É necessário atentar para o fato de que no momento de publicação dos documentos mencionados, a Lei n° 11.645/2008 ainda não havia sido aprovada e, por essa razão, não há alusão à história indígena. Ainda assim, o Plano Nacional sofreu algumas pequenas modificações no texto original para incluir a temática indígena por ocasião da publicação da última Lei. Entretanto, como expresso no título e logo na apresentação do texto, fica claro que o foco continua sendo a História e Cultura Afro-brasileira e Africana, mesmo que “a compreensão trazida pela Lei n° 11.645/2008, sempre que possível, (esteja) expressa (naquele) Plano Nacional” (grifo nosso).

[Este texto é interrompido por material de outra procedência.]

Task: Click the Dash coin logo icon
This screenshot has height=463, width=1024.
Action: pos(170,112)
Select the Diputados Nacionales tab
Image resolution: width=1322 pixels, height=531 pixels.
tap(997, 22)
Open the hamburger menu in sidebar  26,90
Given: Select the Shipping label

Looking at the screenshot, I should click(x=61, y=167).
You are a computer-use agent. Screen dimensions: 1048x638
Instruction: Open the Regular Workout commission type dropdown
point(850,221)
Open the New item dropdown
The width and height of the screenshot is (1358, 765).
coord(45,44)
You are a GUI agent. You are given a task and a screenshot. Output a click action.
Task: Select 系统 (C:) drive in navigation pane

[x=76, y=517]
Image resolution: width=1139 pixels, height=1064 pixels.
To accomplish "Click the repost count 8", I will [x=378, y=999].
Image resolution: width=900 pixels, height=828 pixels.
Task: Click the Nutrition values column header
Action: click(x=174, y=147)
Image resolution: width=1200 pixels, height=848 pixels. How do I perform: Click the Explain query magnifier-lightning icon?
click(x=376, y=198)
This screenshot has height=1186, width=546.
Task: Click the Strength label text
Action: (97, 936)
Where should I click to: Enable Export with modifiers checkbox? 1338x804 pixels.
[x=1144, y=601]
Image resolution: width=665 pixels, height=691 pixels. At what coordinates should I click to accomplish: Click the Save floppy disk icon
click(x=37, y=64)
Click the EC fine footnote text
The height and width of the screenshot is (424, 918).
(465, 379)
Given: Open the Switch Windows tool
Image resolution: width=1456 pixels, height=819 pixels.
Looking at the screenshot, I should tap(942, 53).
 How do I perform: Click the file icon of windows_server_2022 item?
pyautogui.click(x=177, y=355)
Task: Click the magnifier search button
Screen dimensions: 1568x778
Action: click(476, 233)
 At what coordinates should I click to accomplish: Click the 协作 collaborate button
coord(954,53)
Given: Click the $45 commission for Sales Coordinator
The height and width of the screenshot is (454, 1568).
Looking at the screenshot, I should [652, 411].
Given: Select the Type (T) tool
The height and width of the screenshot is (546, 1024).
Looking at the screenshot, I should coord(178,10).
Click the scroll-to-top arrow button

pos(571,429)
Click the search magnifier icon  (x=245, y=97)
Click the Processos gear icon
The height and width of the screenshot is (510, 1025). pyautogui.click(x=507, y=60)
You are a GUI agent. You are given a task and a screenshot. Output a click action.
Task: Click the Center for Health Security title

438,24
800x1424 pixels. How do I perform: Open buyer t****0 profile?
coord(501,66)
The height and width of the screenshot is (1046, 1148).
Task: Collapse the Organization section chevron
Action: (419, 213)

Não há, contudo, consenso entre as entidades negras na aceitação da substituição da Lei n° 10.639/2003 pela Lei n° 11.645/2008. Algumas correntes do MNU questionam a real necessidade de trazer a temática indígena para esse contexto, afirmando que a mesma já estava presente na LDBEN e no Plano Nacional, além de exercerem o direito à formação própria de seus educadores e educadoras e do ensino na língua materna. Isso, por si só, já asseguraria o reconhecimento cultural desses povos. Outras correntes argumentam que essa mudança pode originar certa confusão entre os profissionais da educação, que deixariam de compreender a complexidade da questão racial do negro no Brasil, entendendo que está sendo tratada apenas mais uma diversidade.

Entretanto, sabemos que, embora os formatos possam ser considerados diferentes, as situações sob as quais se encontram os indígenas não estão em melhores condições que as que se encontram os negros no Brasil. E, a despeito de já existirem determinadas políticas que objetivam a valorização daqueles povos, o tratamento da questão em sala de aula, como já foi discutido, é um diferencial

significativo que atua na base das estruturas da discriminação etnicorracial. Além disso, a educação escolar indígena de que tratam os arts. 78 e 79 da LDBEN se refere apenas à oferta da educação para os indígenas. Por essa razão, não possibilita aos não indígenas o conhecimento sobre as manifestações culturais e a contribuição desses povos na história da sociedade brasileira, o que comprometeria a supressão dos preconceitos e os estereótipos ainda muito presentes.

Para além de problematizações decorrentes de interpretações subjetivas nos dispostos das leis que, por sua vez, podem estar ligadas à detenção de protagonismos históricos dos movimentos sociais, a Lei n° 11.645/2008 imbrica as duas temáticas em seu todo. Portanto, a separação binária comumente observada em várias instâncias educacionais entre a Lei n° 10.639/2003 e a Lei n° 11.645/2008 pode ser considerada uma forma de segregação entre seus próprios protagonistas. Cabe destacar que a segregação e o preconceito consistem na carência de uma reflexão apurada de uma determinada realidade. Por fim, aquele que atua nessa direção, invariavelmente, reproduz preconceitos.